* _Problem A_: In the editorial on the Taxpayers Bill of Rights, who is drafting the new bill?

* _Document passage_:
A harmful Bill of Rights

Mike Haridopolos' hypocritical legislation would tie the hands of elected local governments

Editorial Courtesy of The Orlando Sentinel

Published December 26, 2010

Florida's legislators want voters to judge them on how they manage to create jobs. But if legislators also hand voters a proposal to broadly limit revenue growth, they'll deservedly be judged hypocrites of the highest order.

TABOR, we're sorry to say, has come slinking back. The so-called Taxpayers Bill of Rights.

Thanks to people like Senate President Mike Haridopolis and Senate Finance and Tax Council chair Ellyn Bogdanoff, who couldn't leave bad enough alone. The bill, which Ms. Bogdanoff is drafting, is expected to do what bills championed by Mr. Haridopolos in 2008 and 2009 tried to do: set a cap that ties revenue growth to population and inflation, and require a referendum for any new tax, fee or assessment.

Tried to do, but failed. The Legislature wisely didn't send the bills to the electorate, which would have had to pass them as amendments to the state constitution.

* _Supplied material_:
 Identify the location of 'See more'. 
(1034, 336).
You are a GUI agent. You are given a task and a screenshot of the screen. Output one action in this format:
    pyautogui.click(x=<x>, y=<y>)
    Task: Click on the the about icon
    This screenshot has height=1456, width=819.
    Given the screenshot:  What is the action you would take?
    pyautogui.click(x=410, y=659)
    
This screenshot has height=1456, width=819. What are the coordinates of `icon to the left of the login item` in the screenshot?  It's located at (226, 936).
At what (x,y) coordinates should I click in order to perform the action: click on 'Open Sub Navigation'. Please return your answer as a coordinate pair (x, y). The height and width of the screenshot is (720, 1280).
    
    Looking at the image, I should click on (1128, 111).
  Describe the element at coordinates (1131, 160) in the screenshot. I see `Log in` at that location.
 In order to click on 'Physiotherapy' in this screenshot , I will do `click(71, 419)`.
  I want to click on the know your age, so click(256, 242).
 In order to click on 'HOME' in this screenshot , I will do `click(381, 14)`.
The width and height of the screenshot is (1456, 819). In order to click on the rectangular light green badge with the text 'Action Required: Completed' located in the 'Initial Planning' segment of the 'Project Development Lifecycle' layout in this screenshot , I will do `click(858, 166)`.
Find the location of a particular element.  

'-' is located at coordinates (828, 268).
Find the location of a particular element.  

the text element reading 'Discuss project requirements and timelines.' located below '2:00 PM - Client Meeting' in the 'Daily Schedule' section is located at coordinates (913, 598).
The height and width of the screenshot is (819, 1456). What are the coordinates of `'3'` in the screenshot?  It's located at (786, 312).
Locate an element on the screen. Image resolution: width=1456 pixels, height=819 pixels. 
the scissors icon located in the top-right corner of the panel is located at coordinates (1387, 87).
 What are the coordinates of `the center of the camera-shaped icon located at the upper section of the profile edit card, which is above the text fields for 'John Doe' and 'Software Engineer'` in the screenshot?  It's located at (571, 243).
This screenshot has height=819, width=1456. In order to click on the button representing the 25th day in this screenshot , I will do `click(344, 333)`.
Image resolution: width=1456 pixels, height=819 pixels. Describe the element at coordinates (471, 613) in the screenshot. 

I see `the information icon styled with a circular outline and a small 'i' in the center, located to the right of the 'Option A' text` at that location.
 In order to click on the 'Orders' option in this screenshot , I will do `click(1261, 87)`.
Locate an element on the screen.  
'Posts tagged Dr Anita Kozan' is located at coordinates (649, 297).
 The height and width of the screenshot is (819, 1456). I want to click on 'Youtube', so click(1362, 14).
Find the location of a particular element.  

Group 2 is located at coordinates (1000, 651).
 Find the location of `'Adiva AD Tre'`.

* _Problem B_: Rewrite the rows from the line containing "This screenshot has height=1456, width=819. What" down through the line containing "This screenshot has height=819, width=1456.", putting "specific element" in place of "particular element" and leaving everything else unchanged.

* _Exercise solution A_: Senate Finance and Tax Council chair Ellyn Bogdanoff is drafting the bill.

* _Exercise solution B_:
This screenshot has height=1456, width=819. What are the coordinates of `icon to the left of the login item` in the screenshot?  It's located at (226, 936).
At what (x,y) coordinates should I click in order to perform the action: click on 'Open Sub Navigation'. Please return your answer as a coordinate pair (x, y). The height and width of the screenshot is (720, 1280).
    
    Looking at the image, I should click on (1128, 111).
  Describe the element at coordinates (1131, 160) in the screenshot. I see `Log in` at that location.
 In order to click on 'Physiotherapy' in this screenshot , I will do `click(71, 419)`.
  I want to click on the know your age, so click(256, 242).
 In order to click on 'HOME' in this screenshot , I will do `click(381, 14)`.
The width and height of the screenshot is (1456, 819). In order to click on the rectangular light green badge with the text 'Action Required: Completed' located in the 'Initial Planning' segment of the 'Project Development Lifecycle' layout in this screenshot , I will do `click(858, 166)`.
Find the location of a specific element.  

'-' is located at coordinates (828, 268).
Find the location of a specific element.  

the text element reading 'Discuss project requirements and timelines.' located below '2:00 PM - Client Meeting' in the 'Daily Schedule' section is located at coordinates (913, 598).
The height and width of the screenshot is (819, 1456). What are the coordinates of `'3'` in the screenshot?  It's located at (786, 312).
Locate an element on the screen. Image resolution: width=1456 pixels, height=819 pixels. 
the scissors icon located in the top-right corner of the panel is located at coordinates (1387, 87).
 What are the coordinates of `the center of the camera-shaped icon located at the upper section of the profile edit card, which is above the text fields for 'John Doe' and 'Software Engineer'` in the screenshot?  It's located at (571, 243).
This screenshot has height=819, width=1456. In order to click on the button representing the 25th day in this screenshot , I will do `click(344, 333)`.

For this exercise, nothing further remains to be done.